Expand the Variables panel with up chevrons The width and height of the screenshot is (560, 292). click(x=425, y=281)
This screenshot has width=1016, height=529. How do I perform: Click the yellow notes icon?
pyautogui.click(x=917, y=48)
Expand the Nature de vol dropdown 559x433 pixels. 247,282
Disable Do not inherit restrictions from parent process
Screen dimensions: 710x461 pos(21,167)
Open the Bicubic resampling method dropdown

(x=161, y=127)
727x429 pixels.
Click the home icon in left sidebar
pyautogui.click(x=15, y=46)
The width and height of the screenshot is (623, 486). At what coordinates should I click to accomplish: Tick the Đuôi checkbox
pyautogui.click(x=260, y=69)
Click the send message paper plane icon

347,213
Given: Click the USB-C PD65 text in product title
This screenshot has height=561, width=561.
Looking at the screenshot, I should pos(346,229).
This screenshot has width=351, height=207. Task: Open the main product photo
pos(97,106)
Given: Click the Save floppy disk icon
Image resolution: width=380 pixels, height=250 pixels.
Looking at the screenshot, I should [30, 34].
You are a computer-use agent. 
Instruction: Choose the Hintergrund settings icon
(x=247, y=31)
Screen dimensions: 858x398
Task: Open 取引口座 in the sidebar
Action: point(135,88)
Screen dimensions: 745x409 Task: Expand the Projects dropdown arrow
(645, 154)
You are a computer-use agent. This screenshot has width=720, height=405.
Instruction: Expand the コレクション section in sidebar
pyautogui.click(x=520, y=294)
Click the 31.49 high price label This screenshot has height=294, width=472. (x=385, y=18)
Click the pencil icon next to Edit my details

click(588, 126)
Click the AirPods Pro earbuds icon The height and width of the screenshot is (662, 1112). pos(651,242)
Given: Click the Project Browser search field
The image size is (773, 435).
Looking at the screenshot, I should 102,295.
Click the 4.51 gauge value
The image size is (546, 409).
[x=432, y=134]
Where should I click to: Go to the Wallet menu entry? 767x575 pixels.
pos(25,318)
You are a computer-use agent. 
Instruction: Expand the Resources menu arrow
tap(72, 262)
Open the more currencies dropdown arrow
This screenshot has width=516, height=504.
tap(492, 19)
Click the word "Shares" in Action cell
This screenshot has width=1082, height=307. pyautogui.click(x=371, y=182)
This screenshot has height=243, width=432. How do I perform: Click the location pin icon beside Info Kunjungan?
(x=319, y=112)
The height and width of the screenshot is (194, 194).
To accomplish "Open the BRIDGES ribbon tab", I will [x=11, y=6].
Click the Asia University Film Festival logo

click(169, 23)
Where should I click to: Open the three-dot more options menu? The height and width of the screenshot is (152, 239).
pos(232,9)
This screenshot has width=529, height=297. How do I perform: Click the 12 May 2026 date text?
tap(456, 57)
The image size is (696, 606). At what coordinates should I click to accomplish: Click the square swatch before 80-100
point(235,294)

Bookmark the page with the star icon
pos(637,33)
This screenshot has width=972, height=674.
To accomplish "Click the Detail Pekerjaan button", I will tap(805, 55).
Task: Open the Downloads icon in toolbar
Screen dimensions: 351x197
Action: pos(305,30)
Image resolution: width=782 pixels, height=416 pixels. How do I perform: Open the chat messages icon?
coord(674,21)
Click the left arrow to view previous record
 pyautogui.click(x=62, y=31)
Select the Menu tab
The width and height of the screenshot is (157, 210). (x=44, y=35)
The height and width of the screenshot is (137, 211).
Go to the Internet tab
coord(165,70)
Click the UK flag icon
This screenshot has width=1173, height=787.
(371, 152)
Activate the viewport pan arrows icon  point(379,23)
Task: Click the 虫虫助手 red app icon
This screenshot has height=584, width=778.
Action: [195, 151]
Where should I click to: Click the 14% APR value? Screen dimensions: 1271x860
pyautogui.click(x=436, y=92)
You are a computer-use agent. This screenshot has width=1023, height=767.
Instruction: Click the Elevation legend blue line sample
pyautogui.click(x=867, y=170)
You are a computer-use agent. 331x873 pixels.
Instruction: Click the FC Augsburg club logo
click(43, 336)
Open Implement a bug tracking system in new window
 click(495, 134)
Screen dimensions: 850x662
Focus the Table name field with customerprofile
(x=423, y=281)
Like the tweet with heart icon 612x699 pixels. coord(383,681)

┄┄┄┄┄┄

Your answer must be every record above, set down exactly as written.

Expand the Variables panel with up chevrons The width and height of the screenshot is (560, 292). click(x=425, y=281)
This screenshot has width=1016, height=529. How do I perform: Click the yellow notes icon?
pyautogui.click(x=917, y=48)
Expand the Nature de vol dropdown 559x433 pixels. 247,282
Disable Do not inherit restrictions from parent process
Screen dimensions: 710x461 pos(21,167)
Open the Bicubic resampling method dropdown

(x=161, y=127)
727x429 pixels.
Click the home icon in left sidebar
pyautogui.click(x=15, y=46)
The width and height of the screenshot is (623, 486). At what coordinates should I click to accomplish: Tick the Đuôi checkbox
pyautogui.click(x=260, y=69)
Click the send message paper plane icon

347,213
Given: Click the USB-C PD65 text in product title
This screenshot has height=561, width=561.
Looking at the screenshot, I should pos(346,229).
This screenshot has width=351, height=207. Task: Open the main product photo
pos(97,106)
Given: Click the Save floppy disk icon
Image resolution: width=380 pixels, height=250 pixels.
Looking at the screenshot, I should [30, 34].
You are a computer-use agent. 
Instruction: Choose the Hintergrund settings icon
(x=247, y=31)
Screen dimensions: 858x398
Task: Open 取引口座 in the sidebar
Action: point(135,88)
Screen dimensions: 745x409 Task: Expand the Projects dropdown arrow
(645, 154)
You are a computer-use agent. This screenshot has width=720, height=405.
Instruction: Expand the コレクション section in sidebar
pyautogui.click(x=520, y=294)
Click the 31.49 high price label This screenshot has height=294, width=472. (x=385, y=18)
Click the pencil icon next to Edit my details

click(588, 126)
Click the AirPods Pro earbuds icon The height and width of the screenshot is (662, 1112). pos(651,242)
Given: Click the Project Browser search field
The image size is (773, 435).
Looking at the screenshot, I should 102,295.
Click the 4.51 gauge value
The image size is (546, 409).
[x=432, y=134]
Where should I click to: Go to the Wallet menu entry? 767x575 pixels.
pos(25,318)
You are a computer-use agent. 
Instruction: Expand the Resources menu arrow
tap(72, 262)
Open the more currencies dropdown arrow
This screenshot has width=516, height=504.
tap(492, 19)
Click the word "Shares" in Action cell
This screenshot has width=1082, height=307. pyautogui.click(x=371, y=182)
This screenshot has height=243, width=432. How do I perform: Click the location pin icon beside Info Kunjungan?
(x=319, y=112)
The height and width of the screenshot is (194, 194).
To accomplish "Open the BRIDGES ribbon tab", I will [x=11, y=6].
Click the Asia University Film Festival logo

click(169, 23)
Where should I click to: Open the three-dot more options menu? The height and width of the screenshot is (152, 239).
pos(232,9)
This screenshot has width=529, height=297. How do I perform: Click the 12 May 2026 date text?
tap(456, 57)
The image size is (696, 606). At what coordinates should I click to accomplish: Click the square swatch before 80-100
point(235,294)

Bookmark the page with the star icon
pos(637,33)
This screenshot has width=972, height=674.
To accomplish "Click the Detail Pekerjaan button", I will tap(805, 55).
Task: Open the Downloads icon in toolbar
Screen dimensions: 351x197
Action: pos(305,30)
Image resolution: width=782 pixels, height=416 pixels. How do I perform: Open the chat messages icon?
coord(674,21)
Click the left arrow to view previous record
 pyautogui.click(x=62, y=31)
Select the Menu tab
The width and height of the screenshot is (157, 210). (x=44, y=35)
The height and width of the screenshot is (137, 211).
Go to the Internet tab
coord(165,70)
Click the UK flag icon
This screenshot has width=1173, height=787.
(371, 152)
Activate the viewport pan arrows icon  point(379,23)
Task: Click the 虫虫助手 red app icon
This screenshot has height=584, width=778.
Action: [195, 151]
Where should I click to: Click the 14% APR value? Screen dimensions: 1271x860
pyautogui.click(x=436, y=92)
You are a computer-use agent. This screenshot has width=1023, height=767.
Instruction: Click the Elevation legend blue line sample
pyautogui.click(x=867, y=170)
You are a computer-use agent. 331x873 pixels.
Instruction: Click the FC Augsburg club logo
click(43, 336)
Open Implement a bug tracking system in new window
 click(495, 134)
Screen dimensions: 850x662
Focus the Table name field with customerprofile
(x=423, y=281)
Like the tweet with heart icon 612x699 pixels. coord(383,681)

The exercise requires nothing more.